In November 2011, the Task Force released “Preventing Teen Pregnancy in Northeast Florida: A Plan for Community Action” after a year of monthly meetings, reviewing best practices and selecting strategies. The plan was approved by the Healthy Start Coalition Board of Directors on November 17, 2011.
The Coalition awarded two rounds of mini-grants, ending June 30, 2015, to Northeast Florida agencies to implement specific strategies outlined in the NEFL Teen Pregnancy Task Force community action plan to reduce teen pregnancy and births in the region. Funding for the program was provided by the Jacksonville Jaguars Foundation and Florida Blue.
The Task Force Process
The Task Force was created in October 2010 to address the high rate of teenage pregnancy and births in Northeast Florida and determine effective methods of prevention, particularly around repeat teen births. Task force membership includes Coalition volunteers; representatives from agencies and organizations that serve adolescents; adolescent health care providers; school systems; youth-serving organizations; teens and other interested organizations.
The Task Force identified key activities to conduct: assess regional and county-specific needs; identify and adapt strategies based on evidence-based programs implemented in other areas; strengthen and increase effectiveness of existing Healthy Start, school- and community-based services; and develop additional services to address identified gaps.

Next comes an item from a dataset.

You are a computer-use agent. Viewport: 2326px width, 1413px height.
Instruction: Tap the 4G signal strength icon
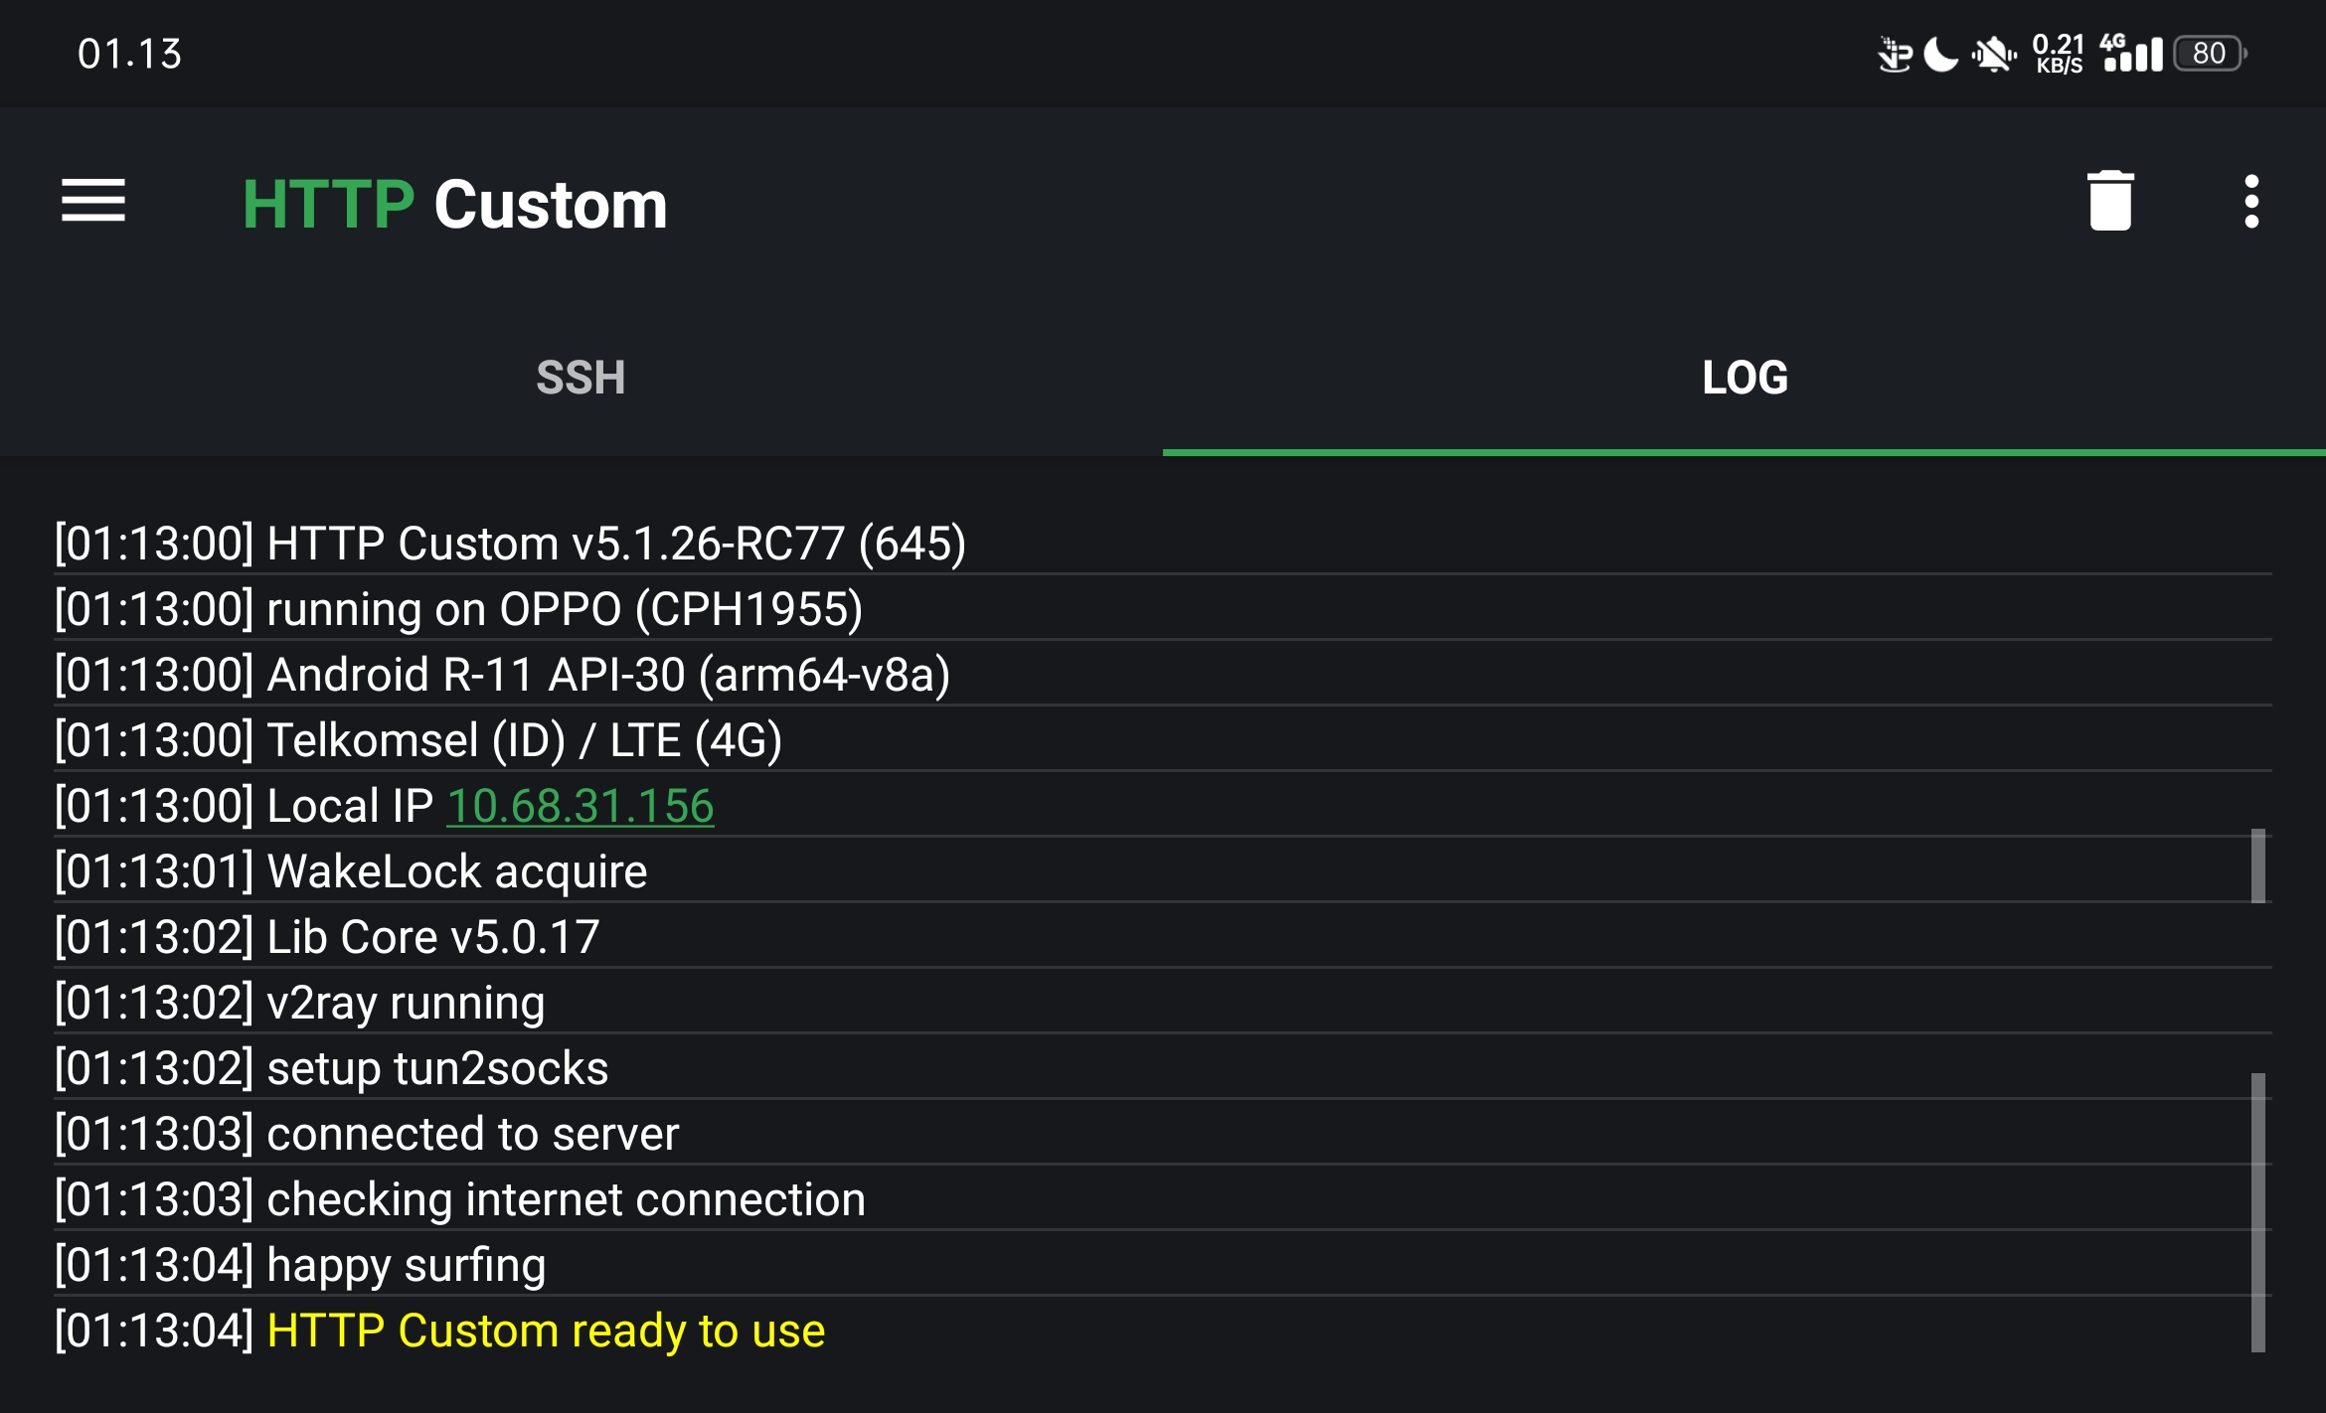(2131, 54)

Teenage mothers and their babies are consistently linked with poor health and socioeconomic outcomes. Babies born to teenage mothers are more likely to be born premature and have low birth weight. These mothers are least likely of all maternal age groups to receive prenatal care, at a higher risk for pregnancy complications, are less likely to graduate high school and more likely to live in poverty.
Teen birth rates have reached historic lows. Teen parents make up a smaller portion of new mothers and fewer teen parents are having subsequent births before leaving their teens. However, the work is not done. Across the United States, nearly 25 percent of girls will get pregnant before the age of 20. Locally, many young teens still experience primary and repeat teen pregnancies, particularly in minority communities and among certain high-risk populations.
The rate of births to teenagers in the United States is still high and affects different ethnic and racial groups disparately. In Northeast Florida, black and other nonwhite teens have babies at a significantly higher rate than white mothers.
Youth in foster care and the juvenile justice system are also high-risk groups for teen pregnancy and births. Nationally, teen parenting is a concern for youth in the juvenile justice system.
Teen mothers still account for a larger proportion of poor birth outcomes. One out of every ten mothers who receives late or no prenatal care is a teen mother. These mothers are also more likely to deliver low birth weight and pre-term babies.